**Required task:**
Reproduce the material unchanged, from the line containing "Where should I click to: Click" through the line containing "Looking at the screenshot, I should click(302, 172).", including both of those lines.

**Source data:**

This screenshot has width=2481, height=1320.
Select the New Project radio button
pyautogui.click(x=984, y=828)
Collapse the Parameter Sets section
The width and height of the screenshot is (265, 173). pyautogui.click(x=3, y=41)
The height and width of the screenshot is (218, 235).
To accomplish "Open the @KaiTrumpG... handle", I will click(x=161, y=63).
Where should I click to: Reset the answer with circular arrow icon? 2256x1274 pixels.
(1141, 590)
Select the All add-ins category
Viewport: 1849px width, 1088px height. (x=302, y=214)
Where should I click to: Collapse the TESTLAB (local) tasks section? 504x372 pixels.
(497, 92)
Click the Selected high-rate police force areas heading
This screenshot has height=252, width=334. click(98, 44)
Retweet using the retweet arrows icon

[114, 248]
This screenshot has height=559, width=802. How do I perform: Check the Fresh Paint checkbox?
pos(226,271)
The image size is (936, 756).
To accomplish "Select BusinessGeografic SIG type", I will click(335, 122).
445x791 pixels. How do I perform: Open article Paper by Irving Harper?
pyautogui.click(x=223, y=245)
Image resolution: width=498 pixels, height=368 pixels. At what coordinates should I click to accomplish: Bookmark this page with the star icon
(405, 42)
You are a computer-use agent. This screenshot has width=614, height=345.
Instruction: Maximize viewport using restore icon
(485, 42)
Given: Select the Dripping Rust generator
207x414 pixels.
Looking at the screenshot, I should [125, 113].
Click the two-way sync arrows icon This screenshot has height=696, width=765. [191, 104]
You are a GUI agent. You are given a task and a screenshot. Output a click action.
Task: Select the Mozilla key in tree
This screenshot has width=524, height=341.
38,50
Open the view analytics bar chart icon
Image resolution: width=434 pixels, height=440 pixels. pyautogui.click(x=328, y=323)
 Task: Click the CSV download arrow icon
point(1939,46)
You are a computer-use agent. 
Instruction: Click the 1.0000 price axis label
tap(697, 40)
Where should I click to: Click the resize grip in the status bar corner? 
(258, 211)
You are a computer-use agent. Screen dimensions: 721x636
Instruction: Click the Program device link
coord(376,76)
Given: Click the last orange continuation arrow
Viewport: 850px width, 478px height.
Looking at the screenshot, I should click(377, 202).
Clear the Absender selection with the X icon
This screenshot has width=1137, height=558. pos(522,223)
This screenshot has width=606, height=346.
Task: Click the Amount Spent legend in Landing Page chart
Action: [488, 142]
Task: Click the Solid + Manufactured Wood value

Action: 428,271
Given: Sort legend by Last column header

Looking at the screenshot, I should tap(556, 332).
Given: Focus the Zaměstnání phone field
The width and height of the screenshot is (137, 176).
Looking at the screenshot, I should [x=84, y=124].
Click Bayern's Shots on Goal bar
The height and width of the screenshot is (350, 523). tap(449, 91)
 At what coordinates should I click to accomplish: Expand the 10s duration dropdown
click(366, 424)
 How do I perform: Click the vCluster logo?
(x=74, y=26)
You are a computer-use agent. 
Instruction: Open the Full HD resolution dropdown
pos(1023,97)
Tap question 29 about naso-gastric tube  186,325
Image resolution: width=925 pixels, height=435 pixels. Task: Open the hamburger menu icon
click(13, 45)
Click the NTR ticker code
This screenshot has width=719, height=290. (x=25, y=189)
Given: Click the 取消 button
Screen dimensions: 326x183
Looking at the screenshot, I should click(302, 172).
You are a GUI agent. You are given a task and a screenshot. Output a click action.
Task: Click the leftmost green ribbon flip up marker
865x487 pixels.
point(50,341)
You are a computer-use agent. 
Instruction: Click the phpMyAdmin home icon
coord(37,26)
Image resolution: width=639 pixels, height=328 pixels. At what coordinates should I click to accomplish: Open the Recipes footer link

**Answer below:**
Where should I click to: Click the resize grip in the status bar corner? 
(258, 211)
You are a computer-use agent. Screen dimensions: 721x636
Instruction: Click the Program device link
coord(376,76)
Given: Click the last orange continuation arrow
Viewport: 850px width, 478px height.
Looking at the screenshot, I should click(377, 202).
Clear the Absender selection with the X icon
This screenshot has width=1137, height=558. pos(522,223)
This screenshot has width=606, height=346.
Task: Click the Amount Spent legend in Landing Page chart
Action: [488, 142]
Task: Click the Solid + Manufactured Wood value

Action: 428,271
Given: Sort legend by Last column header

Looking at the screenshot, I should tap(556, 332).
Given: Focus the Zaměstnání phone field
The width and height of the screenshot is (137, 176).
Looking at the screenshot, I should [x=84, y=124].
Click Bayern's Shots on Goal bar
The height and width of the screenshot is (350, 523). tap(449, 91)
 At what coordinates should I click to accomplish: Expand the 10s duration dropdown
click(366, 424)
 How do I perform: Click the vCluster logo?
(x=74, y=26)
You are a computer-use agent. 
Instruction: Open the Full HD resolution dropdown
pos(1023,97)
Tap question 29 about naso-gastric tube  186,325
Image resolution: width=925 pixels, height=435 pixels. Task: Open the hamburger menu icon
click(13, 45)
Click the NTR ticker code
This screenshot has width=719, height=290. (x=25, y=189)
Given: Click the 取消 button
Screen dimensions: 326x183
Looking at the screenshot, I should click(302, 172).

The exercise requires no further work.